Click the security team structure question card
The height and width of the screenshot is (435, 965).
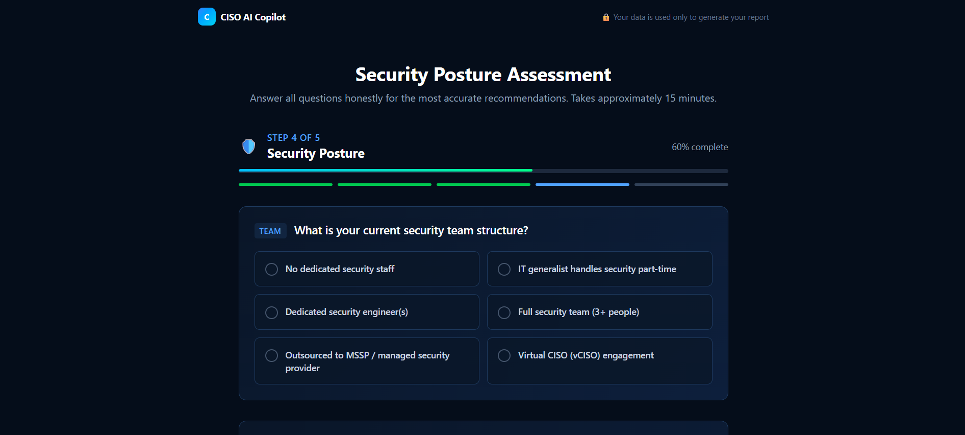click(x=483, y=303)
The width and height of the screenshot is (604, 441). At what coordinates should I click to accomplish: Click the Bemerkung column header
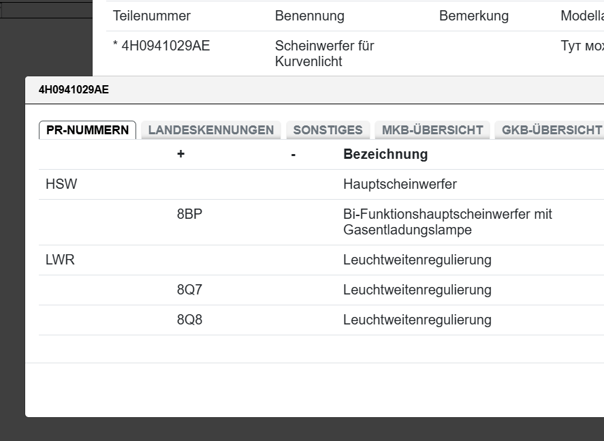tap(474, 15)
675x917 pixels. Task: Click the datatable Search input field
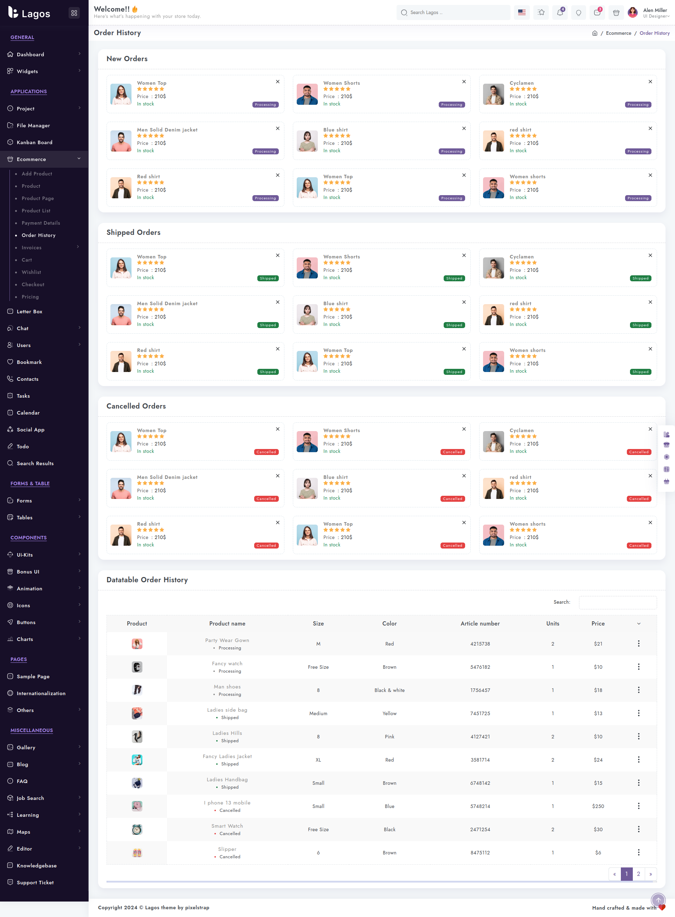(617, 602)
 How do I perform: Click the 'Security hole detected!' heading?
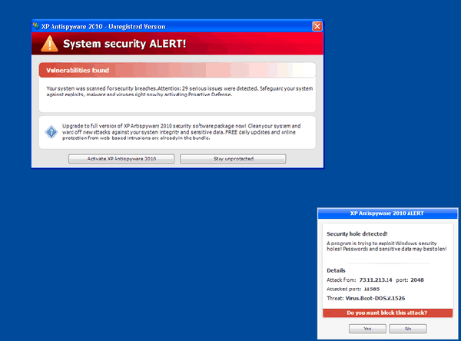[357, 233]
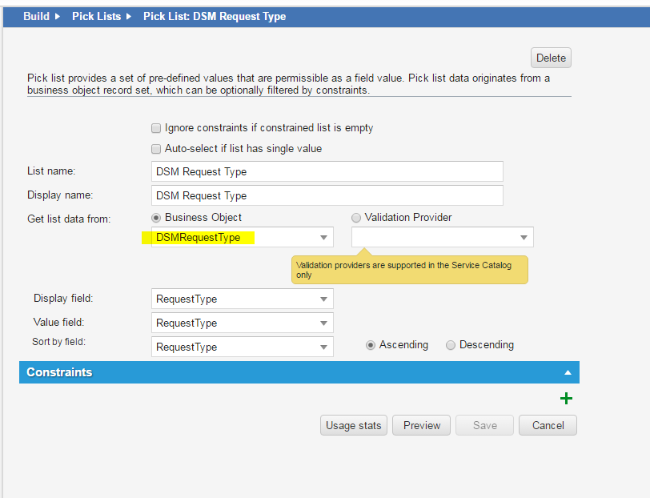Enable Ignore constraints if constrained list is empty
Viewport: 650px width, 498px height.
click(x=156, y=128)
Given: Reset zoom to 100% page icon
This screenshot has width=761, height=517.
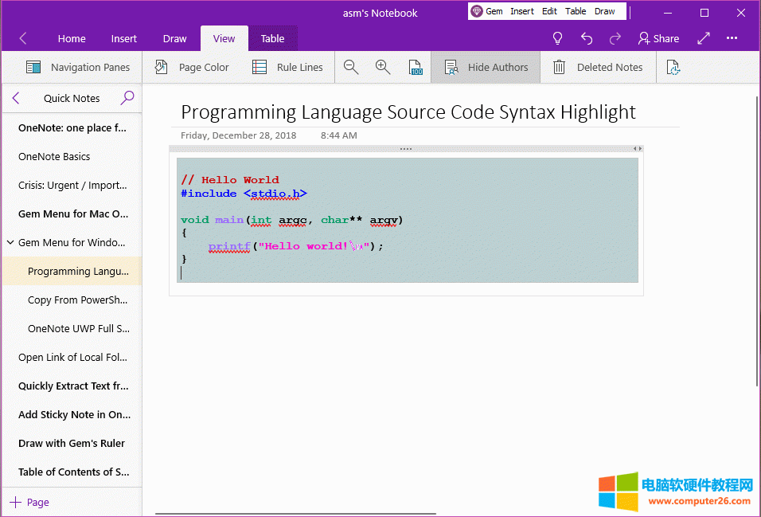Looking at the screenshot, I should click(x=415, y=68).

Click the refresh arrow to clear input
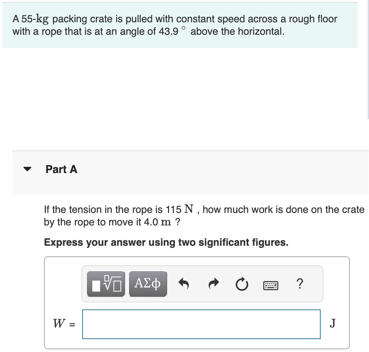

About this exercise
Once the images are dropped, set down the remaining material word for word.

Answer box
Click the security team structure question card
The height and width of the screenshot is (435, 965).
click(x=483, y=303)
The width and height of the screenshot is (604, 441). At what coordinates should I click to accomplish: Click the Bemerkung column header
tap(474, 15)
675x917 pixels. Task: Click the datatable Search input field
(617, 602)
 How do I perform: Click the 'Security hole detected!' heading?
[357, 233]
Enable Ignore constraints if constrained list is empty
Viewport: 650px width, 498px height.
click(x=156, y=128)
Given: Reset zoom to 100% page icon
This screenshot has width=761, height=517.
Looking at the screenshot, I should click(x=415, y=68).

Click the refresh arrow to clear input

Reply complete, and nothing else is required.